はじめに
この本をパラパラとめくると、まず目に入るのは、各章ごとの真っ黒いページ一面に記された表紙です。「苦、自己、虚構、 結界、 悪法、降伏、 無我、智慧」の文字が目に飛び込みます。
(出典 Amazon商品紹介ページ「無(最高の状態) 単行本」より)
人は苦しみから逃れる方法はないのか
誰しも生きていく過程ではポジティブ思考になり切れない。一方で望ましい体験は長続きしない。ネガティブな思考にさいなまれることは、誰しも経験がありますよね。
「わかっちゃいるけど、やめられない」
的な感じ。
本書の冒頭では、こんな状態を「ハムスターがホイールを走る状態」にたとえています。これは心理学で「快楽の踏み車」と呼ぶそうです。
「ホイールの中を走るハムスターが決して前に進めないのと同じように、人間の喜びも同じ位置にとどまり続ける事実を現した言葉です。
本書は、「私たちは結局、苦から逃れられないのか」について記されています。
結論を言えば、本書に書いてある方法や考えを実践することで、方法はあるといえます。
本書は以下の章があります。基本的に順番通りに読み進めるのがよいでしょう。

▶ 課題
本文を「人は苦しみから逃れる方法はないのか」を含むところから書き写し、「本書は、「私たちは結局、苦から逃れられないのか」について記されています。」を書いたところで止めること。文字は一つも変えない。

▶ 元エントリー
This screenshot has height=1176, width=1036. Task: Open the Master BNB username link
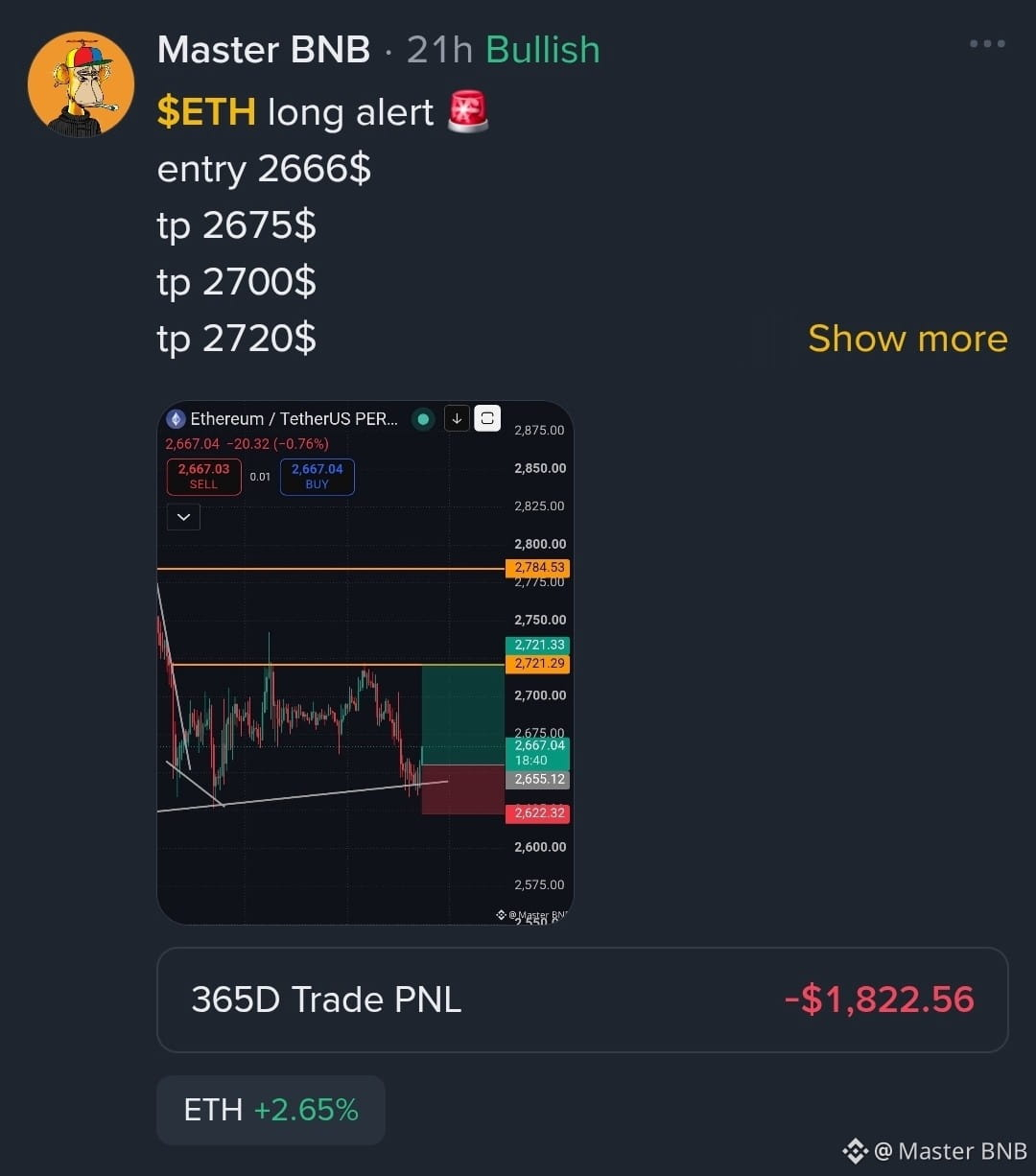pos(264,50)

--

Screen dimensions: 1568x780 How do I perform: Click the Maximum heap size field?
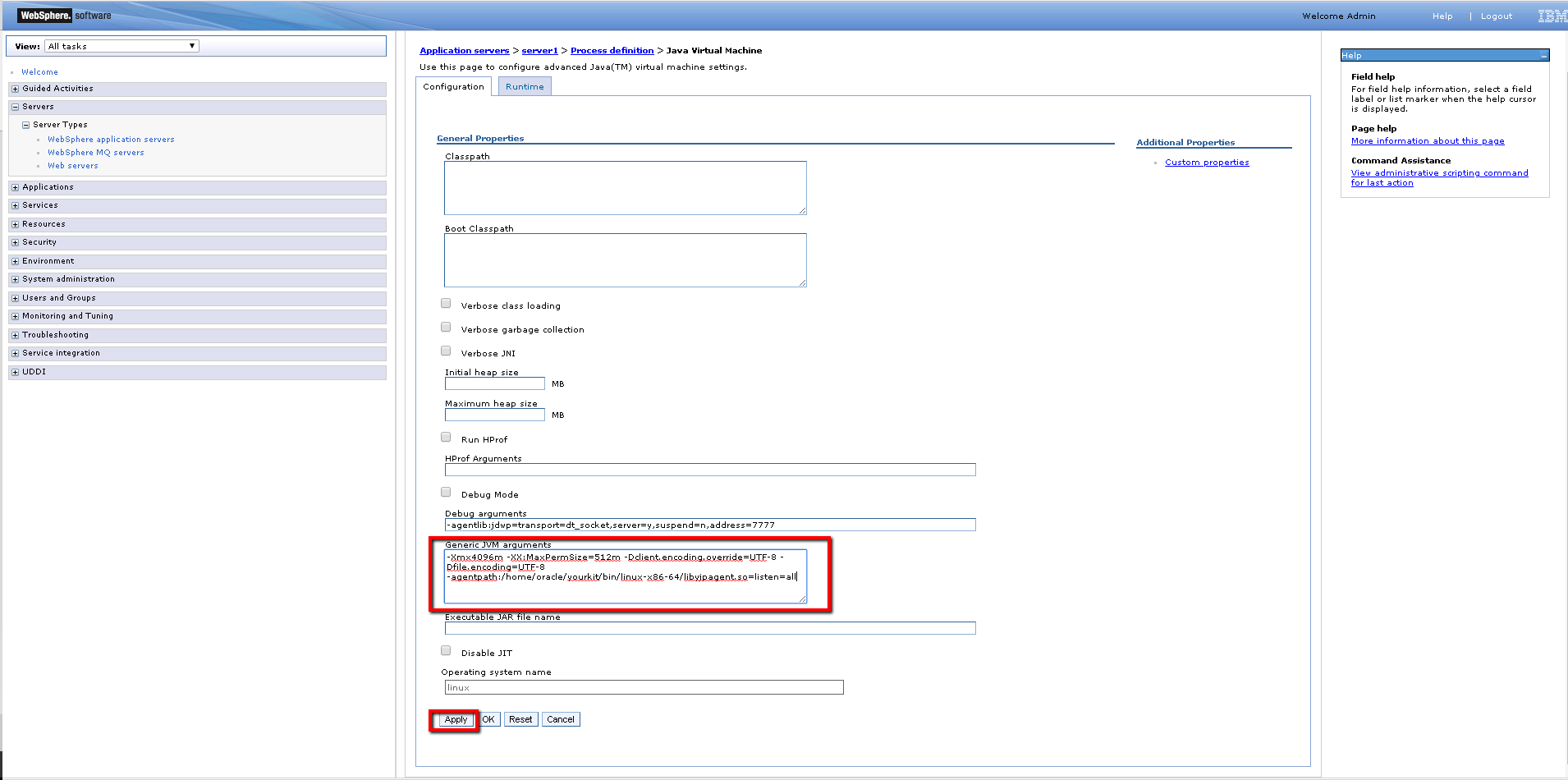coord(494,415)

▶ 解答
人は苦しみから逃れる方法はないのか
誰しも生きていく過程ではポジティブ思考になり切れない。一方で望ましい体験は長続きしない。ネガティブな思考にさいなまれることは、誰しも経験がありますよね。
「わかっちゃいるけど、やめられない」
的な感じ。
本書の冒頭では、こんな状態を「ハムスターがホイールを走る状態」にたとえています。これは心理学で「快楽の踏み車」と呼ぶそうです。
「ホイールの中を走るハムスターが決して前に進めないのと同じように、人間の喜びも同じ位置にとどまり続ける事実を現した言葉です。
本書は、「私たちは結局、苦から逃れられないのか」について記されています。